● **Passage given**
|---|

IEEE Conference on E-Commerce Technology (CEC 2005), Munich, Germany


Keynote I: The Impact of Services on Electronic Commerce by Stuart Feldman
Keynote II: Enterprise Services Architecture & Semantic Web Services by Lutz Heuser
Keynote III: E-commerce and Decision technologies: Research Opportunities and Challenges by Ramayya Krishnan
Keynote IV: Recommenders for Commerce, Content, and Community by John Riedl
Keynote V: The Power of Business Processes in E-Commerce by August-Wilhelm Scheer


Keynote I: The Impact of Services on Electronic Commerce
Stuart Feldman

Abstract
There are significant shifts, both at business and technology levels, toward services. Companies are deconstructing their functions and requirements in terms of explicit services, and then managing their value nets accordingly. Service--oriented architectures, supported by web service standards and technologies, are rapidly becoming a standard approach for enterprise IT systems. The many functions needed to support real commerce (pricing, fulfillment, marketing, supply chain, customer relationship, etc.) will be formulated in terms of web services. The talk will discuss the implications for performance, control, and interactions among actors and activities.

|---|

● **Recorded data**

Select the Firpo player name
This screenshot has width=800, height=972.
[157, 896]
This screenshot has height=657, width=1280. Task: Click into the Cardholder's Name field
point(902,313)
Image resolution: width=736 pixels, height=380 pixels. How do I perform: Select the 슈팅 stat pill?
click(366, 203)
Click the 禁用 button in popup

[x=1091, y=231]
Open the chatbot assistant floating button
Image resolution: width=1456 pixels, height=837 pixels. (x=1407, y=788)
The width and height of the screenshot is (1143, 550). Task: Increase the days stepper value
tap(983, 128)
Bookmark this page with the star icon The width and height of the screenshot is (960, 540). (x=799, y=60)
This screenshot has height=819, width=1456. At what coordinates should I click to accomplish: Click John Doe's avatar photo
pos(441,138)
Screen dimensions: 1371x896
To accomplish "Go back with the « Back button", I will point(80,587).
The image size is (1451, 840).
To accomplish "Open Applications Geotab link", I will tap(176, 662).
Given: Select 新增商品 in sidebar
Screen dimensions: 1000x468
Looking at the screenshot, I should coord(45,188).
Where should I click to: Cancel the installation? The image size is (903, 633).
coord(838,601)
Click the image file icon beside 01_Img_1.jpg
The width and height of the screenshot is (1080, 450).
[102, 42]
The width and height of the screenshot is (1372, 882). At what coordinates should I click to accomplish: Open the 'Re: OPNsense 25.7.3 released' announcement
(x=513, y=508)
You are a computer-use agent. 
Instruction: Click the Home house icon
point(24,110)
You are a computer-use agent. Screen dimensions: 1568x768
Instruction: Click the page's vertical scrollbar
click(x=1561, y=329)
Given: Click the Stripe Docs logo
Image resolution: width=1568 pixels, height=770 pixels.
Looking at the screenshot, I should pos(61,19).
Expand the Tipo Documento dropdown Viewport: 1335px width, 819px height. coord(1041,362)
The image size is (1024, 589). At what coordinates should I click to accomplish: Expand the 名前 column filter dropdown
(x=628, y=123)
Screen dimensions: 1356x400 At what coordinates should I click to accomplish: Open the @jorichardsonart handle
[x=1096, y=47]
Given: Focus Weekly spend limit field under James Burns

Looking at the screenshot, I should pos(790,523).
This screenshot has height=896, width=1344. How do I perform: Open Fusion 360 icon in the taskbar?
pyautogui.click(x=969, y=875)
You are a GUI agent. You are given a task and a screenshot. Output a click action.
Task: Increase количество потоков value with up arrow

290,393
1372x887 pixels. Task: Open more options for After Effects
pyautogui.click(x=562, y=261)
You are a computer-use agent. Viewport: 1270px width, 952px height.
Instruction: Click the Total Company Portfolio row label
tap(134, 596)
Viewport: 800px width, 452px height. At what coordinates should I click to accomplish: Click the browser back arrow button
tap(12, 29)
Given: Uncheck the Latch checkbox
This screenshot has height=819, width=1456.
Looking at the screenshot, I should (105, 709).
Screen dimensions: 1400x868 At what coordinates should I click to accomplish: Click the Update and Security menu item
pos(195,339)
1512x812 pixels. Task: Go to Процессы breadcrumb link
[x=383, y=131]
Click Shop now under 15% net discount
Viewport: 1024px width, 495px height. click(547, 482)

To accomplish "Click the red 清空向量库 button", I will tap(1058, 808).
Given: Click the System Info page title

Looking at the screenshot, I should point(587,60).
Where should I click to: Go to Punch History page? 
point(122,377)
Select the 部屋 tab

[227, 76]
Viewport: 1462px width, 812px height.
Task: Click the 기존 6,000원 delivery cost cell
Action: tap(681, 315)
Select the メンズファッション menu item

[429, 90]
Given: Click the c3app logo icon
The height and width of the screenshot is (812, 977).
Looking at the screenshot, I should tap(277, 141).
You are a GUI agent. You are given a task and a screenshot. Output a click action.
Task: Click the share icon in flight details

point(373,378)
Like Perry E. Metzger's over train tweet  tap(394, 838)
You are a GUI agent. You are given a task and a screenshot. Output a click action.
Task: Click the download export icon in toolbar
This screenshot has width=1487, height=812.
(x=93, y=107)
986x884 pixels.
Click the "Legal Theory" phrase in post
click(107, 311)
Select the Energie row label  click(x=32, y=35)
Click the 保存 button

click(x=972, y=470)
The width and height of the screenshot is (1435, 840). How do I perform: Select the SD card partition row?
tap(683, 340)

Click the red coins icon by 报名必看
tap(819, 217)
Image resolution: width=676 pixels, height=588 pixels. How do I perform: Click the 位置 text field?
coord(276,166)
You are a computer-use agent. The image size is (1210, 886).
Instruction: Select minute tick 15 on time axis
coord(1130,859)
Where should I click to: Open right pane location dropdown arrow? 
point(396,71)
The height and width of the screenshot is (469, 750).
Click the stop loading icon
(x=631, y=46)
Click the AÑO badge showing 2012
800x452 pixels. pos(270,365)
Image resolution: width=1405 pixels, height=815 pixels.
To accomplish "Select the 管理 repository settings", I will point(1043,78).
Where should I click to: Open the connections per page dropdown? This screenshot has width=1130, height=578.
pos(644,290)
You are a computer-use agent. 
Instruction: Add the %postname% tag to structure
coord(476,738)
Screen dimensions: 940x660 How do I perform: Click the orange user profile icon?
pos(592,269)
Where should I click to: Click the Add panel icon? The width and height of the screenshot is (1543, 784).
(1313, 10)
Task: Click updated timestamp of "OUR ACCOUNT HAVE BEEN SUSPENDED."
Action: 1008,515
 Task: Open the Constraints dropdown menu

|---|

● **Do this**
Answer these questions from the CEC 2005 keynote page:
1. In which city was the conference held?
2. Who delivered the keynote titled "Recommenders for Commerce, Content, and Community"?
3. According to the abstract of Keynote I, what kind of architectures are rapidly becoming a standard approach for enterprise IT systems?

● **Exercise answer**
1. Munich, Germany
2. John Riedl
3. Service-oriented architectures, supported by web service standards and technologies